═══ DATA FOR THIS TASK ═══

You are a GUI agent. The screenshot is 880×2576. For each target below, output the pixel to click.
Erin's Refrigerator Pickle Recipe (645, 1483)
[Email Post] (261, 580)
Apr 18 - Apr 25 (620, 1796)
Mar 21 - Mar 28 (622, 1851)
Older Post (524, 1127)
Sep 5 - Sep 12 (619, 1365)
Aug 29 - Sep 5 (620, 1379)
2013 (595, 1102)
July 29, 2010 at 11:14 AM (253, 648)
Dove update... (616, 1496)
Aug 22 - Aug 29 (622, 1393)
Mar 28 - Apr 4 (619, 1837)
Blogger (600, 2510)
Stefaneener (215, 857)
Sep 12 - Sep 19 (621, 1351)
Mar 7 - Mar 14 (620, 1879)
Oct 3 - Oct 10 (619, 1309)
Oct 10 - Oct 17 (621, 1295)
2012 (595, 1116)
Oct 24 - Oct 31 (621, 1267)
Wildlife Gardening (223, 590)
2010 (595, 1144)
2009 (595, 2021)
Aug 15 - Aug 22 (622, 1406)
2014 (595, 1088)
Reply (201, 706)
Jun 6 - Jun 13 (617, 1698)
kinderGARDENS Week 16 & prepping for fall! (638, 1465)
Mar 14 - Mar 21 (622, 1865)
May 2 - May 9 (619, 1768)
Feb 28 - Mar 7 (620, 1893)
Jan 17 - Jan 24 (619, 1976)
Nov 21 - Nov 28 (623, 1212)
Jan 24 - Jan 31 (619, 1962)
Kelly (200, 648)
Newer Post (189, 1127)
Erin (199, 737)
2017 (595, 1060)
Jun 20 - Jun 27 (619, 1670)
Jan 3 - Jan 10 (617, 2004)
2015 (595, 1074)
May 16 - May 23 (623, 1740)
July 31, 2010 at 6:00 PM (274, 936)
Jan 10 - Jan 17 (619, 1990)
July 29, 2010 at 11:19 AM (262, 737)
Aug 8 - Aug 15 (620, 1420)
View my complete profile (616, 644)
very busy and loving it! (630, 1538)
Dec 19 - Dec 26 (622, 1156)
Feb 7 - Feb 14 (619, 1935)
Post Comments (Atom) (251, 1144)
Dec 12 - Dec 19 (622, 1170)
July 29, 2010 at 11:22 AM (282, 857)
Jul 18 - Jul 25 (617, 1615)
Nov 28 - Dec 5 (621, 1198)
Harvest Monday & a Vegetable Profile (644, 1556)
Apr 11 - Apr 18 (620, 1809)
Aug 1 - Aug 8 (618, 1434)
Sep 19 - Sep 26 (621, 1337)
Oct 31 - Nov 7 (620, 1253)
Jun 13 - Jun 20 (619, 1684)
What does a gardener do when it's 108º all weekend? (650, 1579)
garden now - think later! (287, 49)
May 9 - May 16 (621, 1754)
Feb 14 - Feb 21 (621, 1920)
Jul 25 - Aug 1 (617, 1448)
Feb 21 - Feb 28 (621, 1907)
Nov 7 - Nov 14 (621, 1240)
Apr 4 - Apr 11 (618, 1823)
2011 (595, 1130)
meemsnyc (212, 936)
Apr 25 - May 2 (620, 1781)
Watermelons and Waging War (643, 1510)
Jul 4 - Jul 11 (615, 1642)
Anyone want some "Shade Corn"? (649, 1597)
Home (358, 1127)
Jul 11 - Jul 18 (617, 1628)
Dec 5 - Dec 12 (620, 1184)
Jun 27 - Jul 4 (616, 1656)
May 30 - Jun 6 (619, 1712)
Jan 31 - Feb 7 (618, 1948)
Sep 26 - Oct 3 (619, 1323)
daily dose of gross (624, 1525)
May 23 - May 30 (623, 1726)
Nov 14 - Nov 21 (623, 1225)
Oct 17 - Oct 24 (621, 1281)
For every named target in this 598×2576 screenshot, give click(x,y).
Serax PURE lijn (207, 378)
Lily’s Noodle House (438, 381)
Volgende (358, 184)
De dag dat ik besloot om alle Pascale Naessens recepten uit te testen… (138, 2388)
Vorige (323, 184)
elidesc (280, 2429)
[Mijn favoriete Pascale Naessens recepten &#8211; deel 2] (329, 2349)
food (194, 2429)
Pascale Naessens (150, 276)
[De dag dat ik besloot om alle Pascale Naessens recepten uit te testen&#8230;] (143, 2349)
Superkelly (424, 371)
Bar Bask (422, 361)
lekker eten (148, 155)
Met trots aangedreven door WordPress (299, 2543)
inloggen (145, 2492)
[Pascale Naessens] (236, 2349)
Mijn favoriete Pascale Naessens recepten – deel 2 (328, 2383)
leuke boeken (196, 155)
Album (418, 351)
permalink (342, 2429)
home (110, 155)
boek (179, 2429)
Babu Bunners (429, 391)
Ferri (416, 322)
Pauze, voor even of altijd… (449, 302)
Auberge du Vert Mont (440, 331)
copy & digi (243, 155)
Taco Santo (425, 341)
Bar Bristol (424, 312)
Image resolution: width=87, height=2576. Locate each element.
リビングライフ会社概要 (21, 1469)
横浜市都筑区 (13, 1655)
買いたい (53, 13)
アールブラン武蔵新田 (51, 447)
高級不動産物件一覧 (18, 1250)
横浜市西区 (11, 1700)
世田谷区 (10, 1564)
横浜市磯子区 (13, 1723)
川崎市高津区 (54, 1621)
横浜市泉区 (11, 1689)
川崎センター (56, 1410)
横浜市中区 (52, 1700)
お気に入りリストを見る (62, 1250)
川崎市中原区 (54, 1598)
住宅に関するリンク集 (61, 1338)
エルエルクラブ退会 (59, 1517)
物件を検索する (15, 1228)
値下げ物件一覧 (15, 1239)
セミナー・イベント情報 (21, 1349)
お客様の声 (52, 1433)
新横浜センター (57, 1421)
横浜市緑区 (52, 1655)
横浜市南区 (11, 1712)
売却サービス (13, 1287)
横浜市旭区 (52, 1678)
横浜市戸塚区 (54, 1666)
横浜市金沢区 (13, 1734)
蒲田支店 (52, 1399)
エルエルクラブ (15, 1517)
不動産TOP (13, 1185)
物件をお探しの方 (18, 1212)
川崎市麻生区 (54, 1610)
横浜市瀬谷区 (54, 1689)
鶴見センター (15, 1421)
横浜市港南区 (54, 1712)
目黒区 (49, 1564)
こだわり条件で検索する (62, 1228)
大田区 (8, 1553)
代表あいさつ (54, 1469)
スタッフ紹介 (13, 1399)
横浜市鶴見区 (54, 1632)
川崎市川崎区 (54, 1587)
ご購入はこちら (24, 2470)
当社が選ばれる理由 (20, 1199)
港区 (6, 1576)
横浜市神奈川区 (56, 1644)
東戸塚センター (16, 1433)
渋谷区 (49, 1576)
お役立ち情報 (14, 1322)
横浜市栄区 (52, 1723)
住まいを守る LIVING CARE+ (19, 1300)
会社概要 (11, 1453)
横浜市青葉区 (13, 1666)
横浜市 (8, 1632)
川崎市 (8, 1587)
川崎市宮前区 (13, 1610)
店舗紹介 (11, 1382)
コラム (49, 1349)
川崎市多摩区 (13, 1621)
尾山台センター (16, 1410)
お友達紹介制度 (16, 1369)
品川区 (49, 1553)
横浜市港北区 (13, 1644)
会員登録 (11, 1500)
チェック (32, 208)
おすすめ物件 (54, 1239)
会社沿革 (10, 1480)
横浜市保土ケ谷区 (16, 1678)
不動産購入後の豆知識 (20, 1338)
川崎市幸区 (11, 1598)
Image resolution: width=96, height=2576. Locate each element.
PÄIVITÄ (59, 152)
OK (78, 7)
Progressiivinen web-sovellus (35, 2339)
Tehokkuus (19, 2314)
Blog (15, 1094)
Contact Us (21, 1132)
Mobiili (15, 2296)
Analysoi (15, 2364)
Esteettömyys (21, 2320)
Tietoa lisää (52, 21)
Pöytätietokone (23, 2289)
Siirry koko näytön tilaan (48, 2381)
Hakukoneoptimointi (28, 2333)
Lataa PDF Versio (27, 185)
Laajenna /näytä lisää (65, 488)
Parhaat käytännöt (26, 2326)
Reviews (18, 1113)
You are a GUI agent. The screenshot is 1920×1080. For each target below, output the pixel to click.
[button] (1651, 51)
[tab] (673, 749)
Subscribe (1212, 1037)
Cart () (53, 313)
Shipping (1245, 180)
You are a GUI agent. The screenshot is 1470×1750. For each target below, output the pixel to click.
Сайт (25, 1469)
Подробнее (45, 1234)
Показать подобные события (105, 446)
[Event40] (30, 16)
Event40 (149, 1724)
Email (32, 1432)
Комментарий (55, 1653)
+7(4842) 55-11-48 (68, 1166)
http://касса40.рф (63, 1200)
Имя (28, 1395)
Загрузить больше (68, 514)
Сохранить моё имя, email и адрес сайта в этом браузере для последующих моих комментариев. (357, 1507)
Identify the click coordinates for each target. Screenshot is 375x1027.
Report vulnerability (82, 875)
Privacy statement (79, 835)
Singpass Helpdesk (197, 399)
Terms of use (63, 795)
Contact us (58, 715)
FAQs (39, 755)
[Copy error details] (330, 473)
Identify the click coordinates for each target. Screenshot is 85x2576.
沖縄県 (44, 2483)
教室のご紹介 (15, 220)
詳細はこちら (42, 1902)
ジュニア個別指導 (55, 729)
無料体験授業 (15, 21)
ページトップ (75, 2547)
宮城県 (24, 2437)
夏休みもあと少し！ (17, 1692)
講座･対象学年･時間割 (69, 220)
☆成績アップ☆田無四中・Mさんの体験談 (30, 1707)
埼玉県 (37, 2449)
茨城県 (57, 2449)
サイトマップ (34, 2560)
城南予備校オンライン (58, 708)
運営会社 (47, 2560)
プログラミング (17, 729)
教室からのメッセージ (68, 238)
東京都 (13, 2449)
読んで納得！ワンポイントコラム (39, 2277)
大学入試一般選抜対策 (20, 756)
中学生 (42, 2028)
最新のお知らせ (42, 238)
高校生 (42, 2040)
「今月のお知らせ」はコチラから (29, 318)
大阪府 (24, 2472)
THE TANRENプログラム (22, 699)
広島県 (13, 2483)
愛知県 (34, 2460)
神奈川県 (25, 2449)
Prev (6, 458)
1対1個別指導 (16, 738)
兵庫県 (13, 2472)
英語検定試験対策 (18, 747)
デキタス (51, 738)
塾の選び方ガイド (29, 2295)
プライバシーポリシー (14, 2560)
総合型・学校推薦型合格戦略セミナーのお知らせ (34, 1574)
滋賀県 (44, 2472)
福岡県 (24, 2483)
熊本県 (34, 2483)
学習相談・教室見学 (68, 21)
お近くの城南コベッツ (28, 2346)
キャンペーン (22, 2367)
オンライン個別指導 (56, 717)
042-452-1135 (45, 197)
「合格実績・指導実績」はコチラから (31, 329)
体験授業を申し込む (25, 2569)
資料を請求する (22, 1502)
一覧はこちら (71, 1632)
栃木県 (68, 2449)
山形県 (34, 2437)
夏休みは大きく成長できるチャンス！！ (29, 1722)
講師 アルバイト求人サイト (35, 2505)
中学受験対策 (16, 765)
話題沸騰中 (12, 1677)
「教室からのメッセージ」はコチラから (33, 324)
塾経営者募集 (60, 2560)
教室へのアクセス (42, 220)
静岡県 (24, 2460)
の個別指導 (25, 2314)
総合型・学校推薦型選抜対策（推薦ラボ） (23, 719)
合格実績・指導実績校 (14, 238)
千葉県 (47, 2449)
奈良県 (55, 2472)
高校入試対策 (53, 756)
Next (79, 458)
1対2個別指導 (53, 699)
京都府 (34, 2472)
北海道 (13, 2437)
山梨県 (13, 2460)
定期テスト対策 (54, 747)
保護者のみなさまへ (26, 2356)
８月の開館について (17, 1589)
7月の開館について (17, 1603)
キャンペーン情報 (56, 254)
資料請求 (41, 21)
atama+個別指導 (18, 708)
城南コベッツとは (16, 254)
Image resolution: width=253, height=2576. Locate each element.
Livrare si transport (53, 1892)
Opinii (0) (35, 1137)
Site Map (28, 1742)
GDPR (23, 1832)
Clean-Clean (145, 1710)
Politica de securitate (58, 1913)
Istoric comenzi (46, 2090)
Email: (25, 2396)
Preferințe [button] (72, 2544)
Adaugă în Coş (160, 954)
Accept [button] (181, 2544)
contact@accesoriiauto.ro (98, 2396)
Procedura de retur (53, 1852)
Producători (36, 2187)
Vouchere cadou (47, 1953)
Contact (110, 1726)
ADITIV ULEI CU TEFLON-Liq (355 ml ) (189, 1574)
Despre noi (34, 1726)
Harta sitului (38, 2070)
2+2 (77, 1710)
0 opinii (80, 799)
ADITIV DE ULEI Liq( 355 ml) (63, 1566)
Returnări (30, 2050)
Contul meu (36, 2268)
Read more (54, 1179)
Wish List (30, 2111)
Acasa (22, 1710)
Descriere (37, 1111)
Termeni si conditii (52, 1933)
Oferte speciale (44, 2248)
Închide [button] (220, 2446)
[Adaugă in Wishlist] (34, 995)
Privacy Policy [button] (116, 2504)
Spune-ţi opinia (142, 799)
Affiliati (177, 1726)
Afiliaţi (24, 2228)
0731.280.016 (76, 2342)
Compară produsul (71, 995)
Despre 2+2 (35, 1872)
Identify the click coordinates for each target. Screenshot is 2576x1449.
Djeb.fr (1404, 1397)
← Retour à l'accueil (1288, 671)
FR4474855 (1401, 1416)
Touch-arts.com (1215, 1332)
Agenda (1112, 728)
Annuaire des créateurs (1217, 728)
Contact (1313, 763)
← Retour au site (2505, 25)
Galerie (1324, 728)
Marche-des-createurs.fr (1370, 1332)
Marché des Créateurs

═══

Give an exact copy of the lines above, from the top of the records to the line that contains "Jun 6 - Jun 13 (617, 1698)", taking in both ends.

You are a GUI agent. The screenshot is 880×2576. For each target below, output the pixel to click.
Erin's Refrigerator Pickle Recipe (645, 1483)
[Email Post] (261, 580)
Apr 18 - Apr 25 (620, 1796)
Mar 21 - Mar 28 (622, 1851)
Older Post (524, 1127)
Sep 5 - Sep 12 (619, 1365)
Aug 29 - Sep 5 (620, 1379)
2013 (595, 1102)
July 29, 2010 at 11:14 AM (253, 648)
Dove update... (616, 1496)
Aug 22 - Aug 29 (622, 1393)
Mar 28 - Apr 4 (619, 1837)
Blogger (600, 2510)
Stefaneener (215, 857)
Sep 12 - Sep 19 (621, 1351)
Mar 7 - Mar 14 (620, 1879)
Oct 3 - Oct 10 (619, 1309)
Oct 10 - Oct 17 (621, 1295)
2012 (595, 1116)
Oct 24 - Oct 31 (621, 1267)
Wildlife Gardening (223, 590)
2010 (595, 1144)
2009 (595, 2021)
Aug 15 - Aug 22 (622, 1406)
2014 (595, 1088)
Reply (201, 706)
Jun 6 - Jun 13 (617, 1698)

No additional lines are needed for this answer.